The democratic process depends on the public having knowledge about the considerations underlying governmental action. The Open Meeting Law therefore requires that most meetings of public bodies be held in public. If you have questions about the Open Meeting Law, you may contact the Division of Open Government at (617) 963-2540 or firstname.lastname@example.org. (From here)
The March 2010 Guidance for Special Education Parent Advisory Councils says that the Open Meeting Laws “apply to PAC meetings since the PAC is considered an advisory council to the school committee, a governmental body.” This is not a hard and fast rule, and appears outdated.
Basically, if you are a “public body” (we are kind-of sort-of as an advisory council to a government body, the school district) you must have a level of transparency and follow certain laws. Your meetings must be posted to the public certain ways, open to the public, meeting minutes made available, etc.
(All of the following information was gathered in June 2017 from talking with the AG office and reading their website.)
Are Special Education Parent Advisory Council (“SEPAC”) groups public bodies subject to the Open Meeting Law?
While a SEPAC itself is generally not a public body subject to the Open Meeting Law, the leadership group may be a public body subject to the Open Meeting Law. Massachusetts law requires that membership in a school’s SEPAC be offered to all parents of children with disabilities and other interested parties. See G.L. c. 71B, § 3. In many cases, the SEPAC establishes or elects a leadership or governing committee. That group of elected or appointed officers will likely constitute a public body under the Open Meeting Law, and it is therefore advisable that such groups comply with the Open Meeting Law’s requirements. (From here)
That says that the SEPAC board members will likely constitute a public body. So it is not clear from that if we do, but it shows that sometimes a SEPAC will not constitute a public body. Hence we continue.
… groups that do not take any collective action are not public bodies. For example, where a public official invites all interested persons to attend a meeting and provide feedback on an issue of concern, but no votes will be taken, or report produced, and there is no required number of attendees, such focus groups generally will not be considered public bodies.
That describes our SEPAC perfectly and is one reason that a SEPAC may not constitute a public body. It is the reason we are not a public body.
There is no need to go on, since the rest is moot for us. But let’s look anyway. Continuing with the same document:
Once you’ve determined that a group is a public body, the next step in figuring out whether the Open Meeting Law applies is to look at what the group is doing, specifically whether it’s deliberating.
Let’s look at the legal definition of “deliberation” …

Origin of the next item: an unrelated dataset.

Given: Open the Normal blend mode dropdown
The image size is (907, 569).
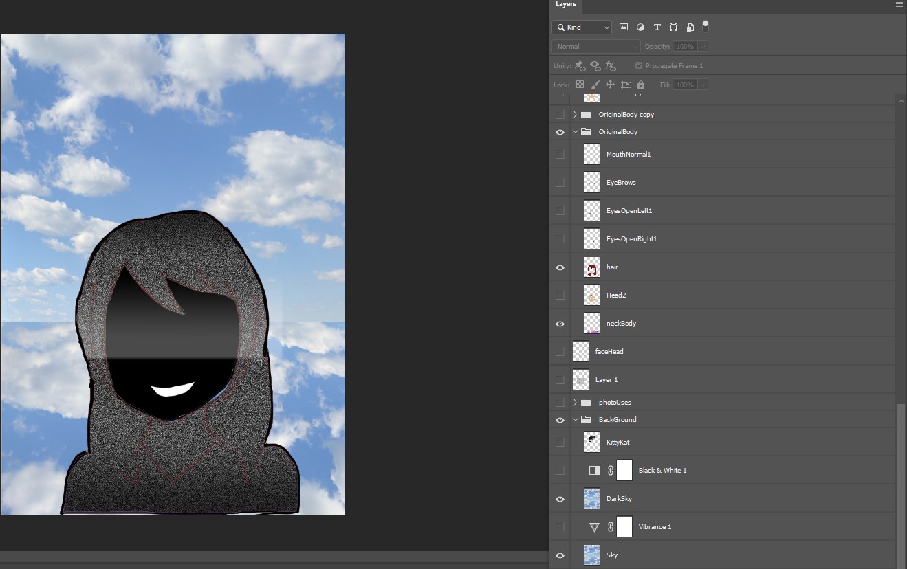Looking at the screenshot, I should coord(595,47).
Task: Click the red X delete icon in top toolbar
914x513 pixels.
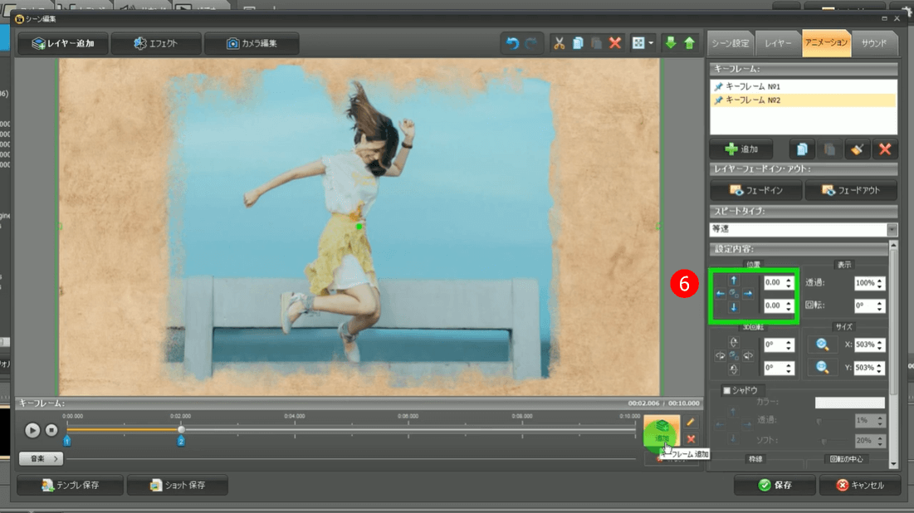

n. the act of considering, discussing, and, hopefully, reaching a conclusion, such as a jury’s discussions, voting and decision-making. (From here)
Deliberation is an act of examining, considering or discussing the reasons for and against a measure. Deliberation includes collective discussions and exchange of preliminary facts. It is through deliberation that a party analyzes whether a thing should be done in a particular way or not. Law presumes that all acts performed are done with due deliberation. (From here)

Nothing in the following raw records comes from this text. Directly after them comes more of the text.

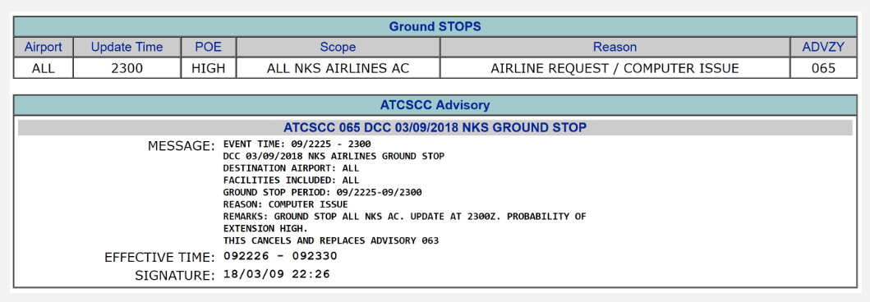The height and width of the screenshot is (302, 870).
Task: Select the signature timestamp 18/03/09 22:26
Action: point(276,273)
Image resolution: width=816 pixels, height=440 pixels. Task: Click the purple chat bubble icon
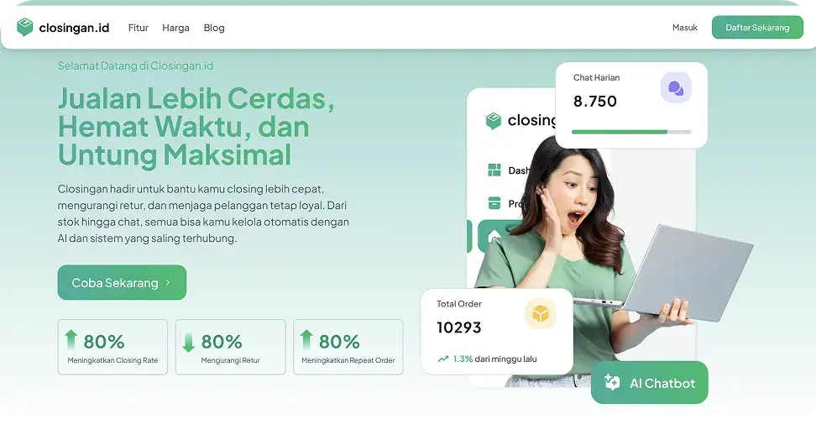(x=676, y=88)
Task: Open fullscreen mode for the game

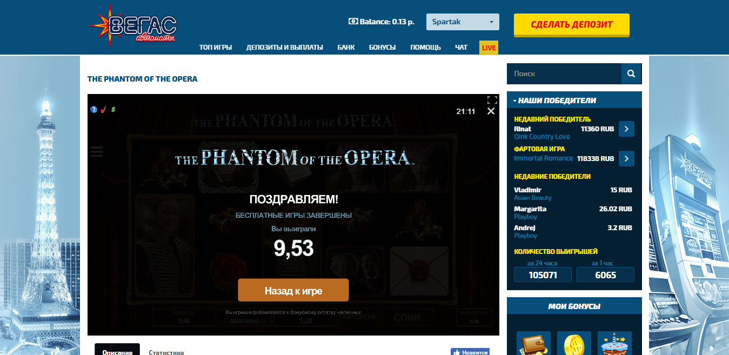Action: [492, 100]
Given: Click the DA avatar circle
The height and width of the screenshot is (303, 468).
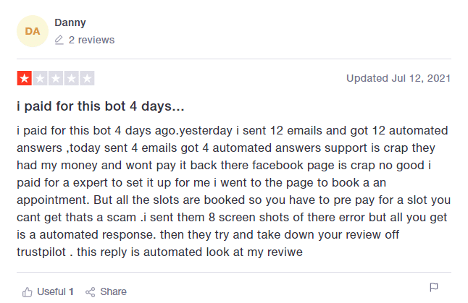Looking at the screenshot, I should (x=32, y=31).
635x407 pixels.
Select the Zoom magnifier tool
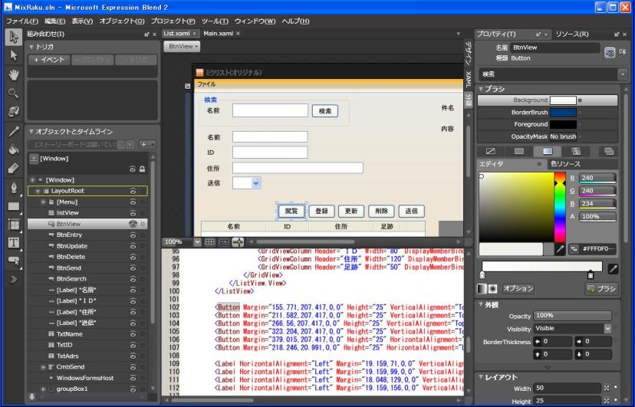(13, 93)
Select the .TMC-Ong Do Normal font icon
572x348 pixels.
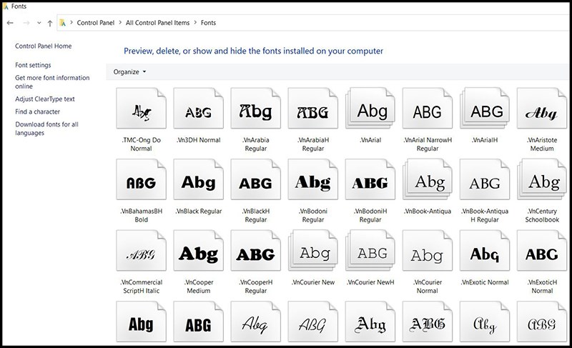point(141,111)
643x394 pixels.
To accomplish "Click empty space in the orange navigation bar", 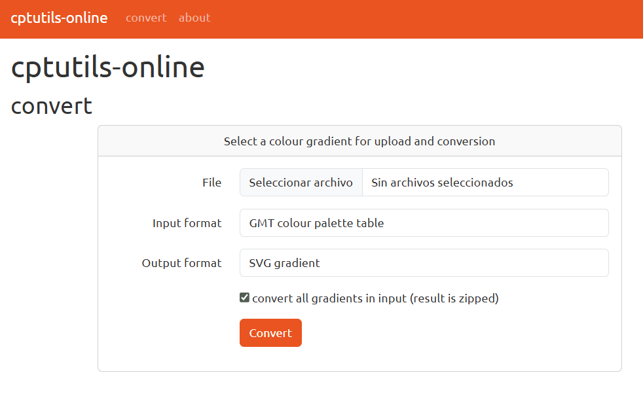I will point(426,18).
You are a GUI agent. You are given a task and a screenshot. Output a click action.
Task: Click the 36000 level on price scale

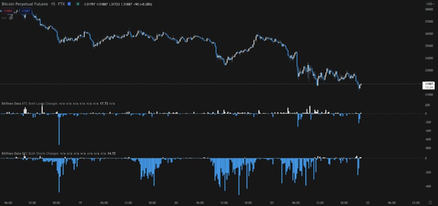(x=429, y=34)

Again, we can stop here because, as defined above, our SEPAC Board does not deliberate. We may have “a meeting and provide feedback on an issue of concern, but no votes will be taken [by the board], or report produced, and there is no required number of attendees …”
So we do not come under the OML. But, if we did, which we don’t … could we have a closed Facebook group? The concept of a “meeting” turns into the question … is a quorum of the body’s members deliberating?
Fewer than a quorum of a body’s members can discuss matters within that body’s jurisdiction without that communication being a deliberation. So if three members of a seven-member committee, for instance, decide to meet to discuss committee business, that would not be a deliberation, provided they’re not a subcommittee. (ibid)
If we were a public body (we are not) and if we were deliberating (which we don’t) are a quorum of the members involved? By way of an example given in the aforementioned OML FAQ:
EX1: A public body has seven (7) members, therefore a quorum is four (4) members. If the same seven-member public body has two (2) vacancies, then there are only five (5) members serving on the public body. By default, a quorum is still measured as four (4) members.
We have twenty-six positions (two at each of the nine schools, three for BEEP, one for OOD, two secretaries, two chairs) so our quorum is fourteen Board members. We have eleven Board members in our Facebook group. Hence, it is not possible to have a quorum deliberating via our Facebook group at this point in time. Not that it matters because we are not a public body nor do we deliberate.
If, in fact, we were a public body (we are not) (why are you still reading?), and if we were deliberating (we do not) then, according to our OML FAQ friend:
May members of a public body communicate with the public through social media platforms such as Facebook, Twitter, and webpages?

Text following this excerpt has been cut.